Copy the data below verbatim, leaving no line out.

(Pixel coordinate grounding data)

· · · ·

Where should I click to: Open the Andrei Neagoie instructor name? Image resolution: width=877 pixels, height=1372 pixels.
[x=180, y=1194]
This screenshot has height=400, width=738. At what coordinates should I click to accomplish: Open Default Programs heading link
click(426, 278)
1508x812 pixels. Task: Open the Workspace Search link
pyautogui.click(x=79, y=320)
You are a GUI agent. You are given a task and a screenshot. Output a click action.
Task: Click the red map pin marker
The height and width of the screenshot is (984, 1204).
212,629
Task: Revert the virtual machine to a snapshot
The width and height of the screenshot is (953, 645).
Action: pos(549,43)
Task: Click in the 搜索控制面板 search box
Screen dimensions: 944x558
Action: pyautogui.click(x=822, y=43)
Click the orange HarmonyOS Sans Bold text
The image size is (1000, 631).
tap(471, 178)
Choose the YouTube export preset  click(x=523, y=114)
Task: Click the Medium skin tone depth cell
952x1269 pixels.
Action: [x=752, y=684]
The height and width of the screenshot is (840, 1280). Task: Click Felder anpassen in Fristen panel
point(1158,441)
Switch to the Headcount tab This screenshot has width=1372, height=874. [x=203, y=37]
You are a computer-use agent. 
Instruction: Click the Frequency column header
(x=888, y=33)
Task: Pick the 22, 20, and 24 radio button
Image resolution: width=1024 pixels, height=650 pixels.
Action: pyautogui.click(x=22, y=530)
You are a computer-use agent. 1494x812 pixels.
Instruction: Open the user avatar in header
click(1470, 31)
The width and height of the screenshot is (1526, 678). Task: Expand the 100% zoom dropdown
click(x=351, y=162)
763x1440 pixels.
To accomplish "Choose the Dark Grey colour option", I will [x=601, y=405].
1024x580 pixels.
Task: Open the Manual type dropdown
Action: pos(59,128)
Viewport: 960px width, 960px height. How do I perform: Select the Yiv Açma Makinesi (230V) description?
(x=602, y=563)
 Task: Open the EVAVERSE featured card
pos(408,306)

· · · ·

→ FINAL ANSWER:
Where should I click to: Open the Andrei Neagoie instructor name? Image resolution: width=877 pixels, height=1372 pixels.
[x=180, y=1194]
This screenshot has height=400, width=738. At what coordinates should I click to accomplish: Open Default Programs heading link
click(426, 278)
1508x812 pixels. Task: Open the Workspace Search link
pyautogui.click(x=79, y=320)
You are a GUI agent. You are given a task and a screenshot. Output a click action.
Task: Click the red map pin marker
The height and width of the screenshot is (984, 1204).
212,629
Task: Revert the virtual machine to a snapshot
The width and height of the screenshot is (953, 645).
Action: pos(549,43)
Task: Click in the 搜索控制面板 search box
Screen dimensions: 944x558
Action: pyautogui.click(x=822, y=43)
Click the orange HarmonyOS Sans Bold text
The image size is (1000, 631).
tap(471, 178)
Choose the YouTube export preset  click(x=523, y=114)
Task: Click the Medium skin tone depth cell
952x1269 pixels.
Action: [x=752, y=684]
The height and width of the screenshot is (840, 1280). Task: Click Felder anpassen in Fristen panel
point(1158,441)
Switch to the Headcount tab This screenshot has width=1372, height=874. [x=203, y=37]
You are a computer-use agent. 
Instruction: Click the Frequency column header
(x=888, y=33)
Task: Pick the 22, 20, and 24 radio button
Image resolution: width=1024 pixels, height=650 pixels.
Action: pyautogui.click(x=22, y=530)
You are a computer-use agent. 1494x812 pixels.
Instruction: Open the user avatar in header
click(1470, 31)
The width and height of the screenshot is (1526, 678). Task: Expand the 100% zoom dropdown
click(x=351, y=162)
763x1440 pixels.
To accomplish "Choose the Dark Grey colour option", I will [x=601, y=405].
1024x580 pixels.
Task: Open the Manual type dropdown
Action: pos(59,128)
Viewport: 960px width, 960px height. How do I perform: Select the Yiv Açma Makinesi (230V) description?
(x=602, y=563)
 Task: Open the EVAVERSE featured card
pos(408,306)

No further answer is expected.